Over the past couple of months I've written about activism, my long string of jobs, my ever-entertaining neighbors, and the trials and tribulations of single parenthood. Any one of those subjects would make a good blog theme. The problem is, none of those topics feels right to me and I've been trying to figure out why.
I've heard it said that everyone is an expert in something. Me, though, I'm more of a Jack of All Trades type. I've fallen in and out of jobs as the circumstances in my life changed, picking up a little something here, a little something else there, but always moving on before I ever got to the "expert" level at anything.
I managed my first restaurant only because the boss got locked up.
The eight years I spent teaching CCD only happened because when I went to enroll my son, Sister said "Do you teach?" When I said "Uh, no." Her reply was "You do now."
I never really planned to become involved in activism, either, but once people knew I would help with things, they just kept on coming.

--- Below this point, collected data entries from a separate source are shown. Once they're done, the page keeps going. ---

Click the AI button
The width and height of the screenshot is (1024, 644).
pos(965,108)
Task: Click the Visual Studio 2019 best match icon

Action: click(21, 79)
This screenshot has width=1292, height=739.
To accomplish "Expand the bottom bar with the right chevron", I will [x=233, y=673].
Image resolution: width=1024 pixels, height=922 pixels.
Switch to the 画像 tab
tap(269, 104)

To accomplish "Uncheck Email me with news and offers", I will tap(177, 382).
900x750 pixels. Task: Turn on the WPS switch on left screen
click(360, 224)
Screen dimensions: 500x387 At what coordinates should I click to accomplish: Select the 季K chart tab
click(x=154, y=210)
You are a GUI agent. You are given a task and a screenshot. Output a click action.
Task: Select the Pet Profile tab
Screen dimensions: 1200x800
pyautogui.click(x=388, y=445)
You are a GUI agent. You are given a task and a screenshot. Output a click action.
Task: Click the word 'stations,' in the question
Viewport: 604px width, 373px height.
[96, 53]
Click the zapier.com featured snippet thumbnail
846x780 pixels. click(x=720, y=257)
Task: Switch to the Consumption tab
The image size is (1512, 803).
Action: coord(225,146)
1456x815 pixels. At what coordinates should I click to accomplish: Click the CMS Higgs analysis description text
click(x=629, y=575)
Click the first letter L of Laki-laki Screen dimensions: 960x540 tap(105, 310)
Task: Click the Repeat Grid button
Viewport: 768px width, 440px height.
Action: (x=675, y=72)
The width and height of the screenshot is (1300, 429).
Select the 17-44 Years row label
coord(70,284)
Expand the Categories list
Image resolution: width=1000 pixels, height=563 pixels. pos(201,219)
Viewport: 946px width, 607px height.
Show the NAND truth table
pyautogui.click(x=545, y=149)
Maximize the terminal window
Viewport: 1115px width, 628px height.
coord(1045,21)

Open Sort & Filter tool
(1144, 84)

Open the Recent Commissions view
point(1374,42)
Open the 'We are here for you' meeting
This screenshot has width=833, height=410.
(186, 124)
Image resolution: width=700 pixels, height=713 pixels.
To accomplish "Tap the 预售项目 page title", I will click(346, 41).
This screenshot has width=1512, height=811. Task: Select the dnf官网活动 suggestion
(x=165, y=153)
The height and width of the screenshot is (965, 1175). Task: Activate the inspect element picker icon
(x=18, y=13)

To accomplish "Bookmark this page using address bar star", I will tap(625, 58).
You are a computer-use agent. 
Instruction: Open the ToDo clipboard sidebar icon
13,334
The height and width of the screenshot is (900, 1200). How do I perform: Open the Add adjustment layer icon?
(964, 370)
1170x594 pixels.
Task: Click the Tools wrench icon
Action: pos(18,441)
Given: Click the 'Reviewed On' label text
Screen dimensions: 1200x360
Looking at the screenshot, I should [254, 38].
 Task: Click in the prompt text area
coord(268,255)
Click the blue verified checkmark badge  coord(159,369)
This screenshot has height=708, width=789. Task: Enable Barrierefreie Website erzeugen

Even my entry into the graphic arts, the most career-like thing I ever did, was accidental. I was originally hired to be the office manager, but the boss had control issues and couldn't let go of anything. I gravitated to the graphics department out of sheer boredom and hassled them until they finally let me help them with stuff.
Do you see the same pattern that I'm seeing?
All these things, fortuitous though they may have been, were just a case of right place, right time (or maybe wrong place, wrong time, depending how you look at it). Very little of what I've done in life, other than being Evan's mom, was ever a deliberate choice derived simply from me, being myself and pursuing my own interests. If I had a life plan at all, it was just 'suck it up and keep moving.' As the bargain-basement of life plans, it gets the job done, but doesn't leave much room for personal fulfillment.
Life is good right now and I'm happy. But I realize if I'm ever going to live a more deliberate and personally fulfilling life, I need to break the pattern. So I guess the blog is really turning out to be more of quest than anything else. It has become about me, figuring out who Kelly is without the job title du jour attached.
To figure out what I'm about at the bottom of it all and what I want my future to be, first I've got to look back and examine where I've been. Since I've been a lot of places, that might mean some very eclectic blog posts. I don't know if you'll hang in there with me, reader, but I certainly hope you will. The ultimate destination might just surprise us both.